Только сегодня утром он ей сказал:
— Не пора ли тебе поступить на работу: Кирилл уже стал большой, побудет с бабушкой.
Кирилл недавно выписал из Широкого Буерака свою старуху мать.
Стеша совет Кирилла поняла по-своему.
— А-а-а, раньше ты меня не пускал, уговаривал, что сам всех прокормишь…
Кирилл хотел было возразить, но она взвизгнула:
— А теперь истрепал меня и хочешь бросить! Я не пойду. Слыхал? Никуда не пойду. Выгоняй!
— Баба, — с сердцем сказал Кирилл и ушел из квартиры.
А теперь вот Кириллу было жаль ее, жаль себя, жаль всего того радостного, хорошего, что было в их отношениях и что, казалось, потеряно навсегда.
«Почему все это так и зачем все это складывается так уродливо? — часто думал Кирилл, сидя за столом и глядя на Стешу — на ее совсем еще свежее лицо, на умные, чуть зеленоватые глаза, на всю на нее — внешне славную и красивую. — Да, она красивая, но красота ее не трогает меня. А вот…» — Он начинал злиться на то, как она ест, подбирая пальцами крошки и облизывая пальцы. Он совсем не понимал: Стеша так делает потому, что у нее уже выработалась кухонная профессиональная сноровка — все подбирать, все подлизывать, и это раздражало его. Раздражало его и другое: к Стеше привилась какая-то глупая привычка — всегда жевать. Читает — и что-нибудь жует: сахар или пышку; разговаривает с Аннушкой — и что-нибудь жует; ходит по комнатам — и что-нибудь непременно жует. Видя ее такой, Кирилл отворачивается, заглушая в себе неприязнь к ней. Или вот: Стеша при людях всегда вступает в разговор и говорит уверенно, но всегда следом за Кириллом. Она все время молчит, пока молчит Кирилл, но стоит ему только высказать свое суждение, как она подхватывает его и вступает в разговор и упорно, настойчиво защищает то, что высказал Кирилл, — и это Кирилла раздражает, и ему всегда хочется сказать: «Брось. Ведь ты же говоришь не свое». А то вот еще — иногда Стеша по целым дням ходит в рабочем платье — грязном, полинялом, потрепанном. Прежде, наоборот, ему нравилось, когда он Стешу заставал дома не в нарядном платье, а в простеньком, сереньком, и он ей говорил:
— Я тебя и такой люблю… даже больше люблю: солнце никакой мишурой не прикроешь.
И вот сегодня Кирилл решил уехать в горы и там, в горах, проверить себя, свое отношение к Стеше.
«Возможно, такая кутерьма оттого, что мы все время вместе», — подумал он.
Кирилл ехал вдоль берега реки Атаки. Впереди, тоже верхом, ехали Богданов и Феня Панова. В горах надо было осмотреть две новые рудные шахты. Это оказалось кстати и потому, что за время стройки заводов ни Богданов, ни Кирилл, ни Феня ни разу не отдыхали. И теперь, отправляясь в горы, они, не сговариваясь между собой, решили там и передохнуть. Особенно упорно на такой поездке настаивал Богданов.
— Чердак чего-то пошаливает, — смеясь, говорил он, стуча ладонью по голове. — Надо малость проветриться. Возьмем и Феню: она там уже была, знает места. Да и сама просится.
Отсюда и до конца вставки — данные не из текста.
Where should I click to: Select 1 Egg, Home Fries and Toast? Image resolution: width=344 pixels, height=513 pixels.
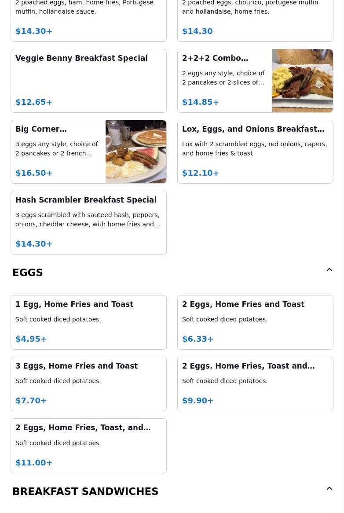coord(88,322)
Они ехали впереди. Кирилл отстал, чтоб наедине кое о чем подумать, главным образом о новых и «уродливых», как он называл, отношениях между ним и Стешей.
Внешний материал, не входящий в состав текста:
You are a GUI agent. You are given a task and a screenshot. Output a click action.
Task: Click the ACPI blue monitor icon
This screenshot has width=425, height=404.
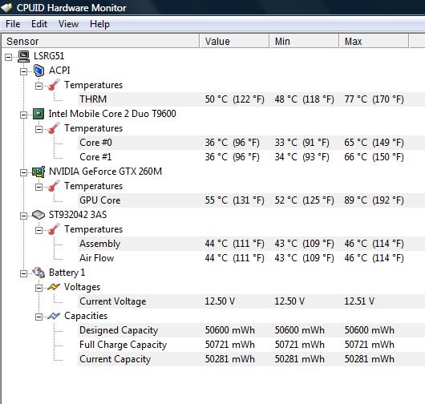point(38,71)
Реку Атаку пришлось в ряде мест переходить вброд. Местами она была настолько глубока, что при переправе всадники закидывали ноги на шею лошадей, и лошади пускались вплавь. Иногда раздавался по ущельям смех Фени.
«Какой задорный смех», — завидовал Кирилл и сам невольно смеялся.
Подъезжая к одному из таких бродов, Кирилл увидел в кустарнике черную тетрадь.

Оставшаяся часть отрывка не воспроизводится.